Gold Nicola D, Jackson Richard M
Institute of Molecular and Cellular Biology, University of Leeds, Leeds LS2 9JT, UK.
J Mol Biol. 2006 Feb 3;355(5):1112-24. doi: 10.1016/j.jmb.2005.11.044. Epub 2005 Dec 1.
The rapid growth in protein structural data and the emergence of structural genomics projects have increased the need for automatic structure analysis and tools for function prediction. Small molecule recognition is critical to the function of many proteins; therefore, determination of ligand binding site similarity is important for understanding ligand interactions and may allow their functional classification. Here, we present a binding sites database (SitesBase) that given a known protein-ligand binding site allows rapid retrieval of other binding sites with similar structure independent of overall sequence or fold similarity. However, each match is also annotated with sequence similarity and fold information to aid interpretation of structure and functional similarity. Similarity in ligand binding sites can indicate common binding modes and recognition of similar molecules, allowing potential inference of function for an uncharacterised protein or providing additional evidence of common function where sequence or fold similarity is already known. Alternatively, the resource can provide valuable information for detailed studies of molecular recognition including structure-based ligand design and in understanding ligand cross-reactivity. Here, we show examples of atomic similarity between superfamily or more distant fold relatives as well as between seemingly unrelated proteins. Assignment of unclassified proteins to structural superfamiles is also undertaken and in most cases substantiates assignments made using sequence similarity. Correct assignment is also possible where sequence similarity fails to find significant matches, illustrating the potential use of binding site comparisons for newly determined proteins.

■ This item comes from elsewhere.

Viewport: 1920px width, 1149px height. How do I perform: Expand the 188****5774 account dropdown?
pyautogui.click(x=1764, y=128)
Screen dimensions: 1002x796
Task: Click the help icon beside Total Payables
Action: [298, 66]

蛋白质结构数据的快速增长以及结构基因组学项目的出现,增加了对自动结构分析和功能预测工具的需求。小分子识别对许多蛋白质的功能至关重要;因此,确定配体结合位点的相似性对于理解配体相互作用很重要,并且可能有助于对其进行功能分类。在这里,我们展示了一个结合位点数据库(SitesBase),它在给定已知蛋白质 - 配体结合位点的情况下,可以快速检索具有相似结构的其他结合位点,而无需考虑整体序列或折叠相似性。然而,每个匹配项还会标注序列相似性和折叠信息,以帮助解释结构和功能相似性。配体结合位点的相似性可以表明共同的结合模式和对相似分子的识别,从而可以对未表征蛋白质的功能进行潜在推断,或者在已经知道序列或折叠相似性的情况下,为共同功能提供额外证据。或者,该资源可以为分子识别的详细研究提供有价值的信息,包括基于结构的配体设计以及理解配体交叉反应性。在这里,我们展示了超家族或更远亲缘折叠关系的蛋白质之间以及看似不相关的蛋白质之间原子相似性的例子。还对未分类蛋白质进行了结构超家族的归属,在大多数情况下证实了使用序列相似性所做的归属。在序列相似性未能找到显著匹配的情况下,正确归属也是可能的,这说明了结合位点比较对于新确定蛋白质的潜在用途。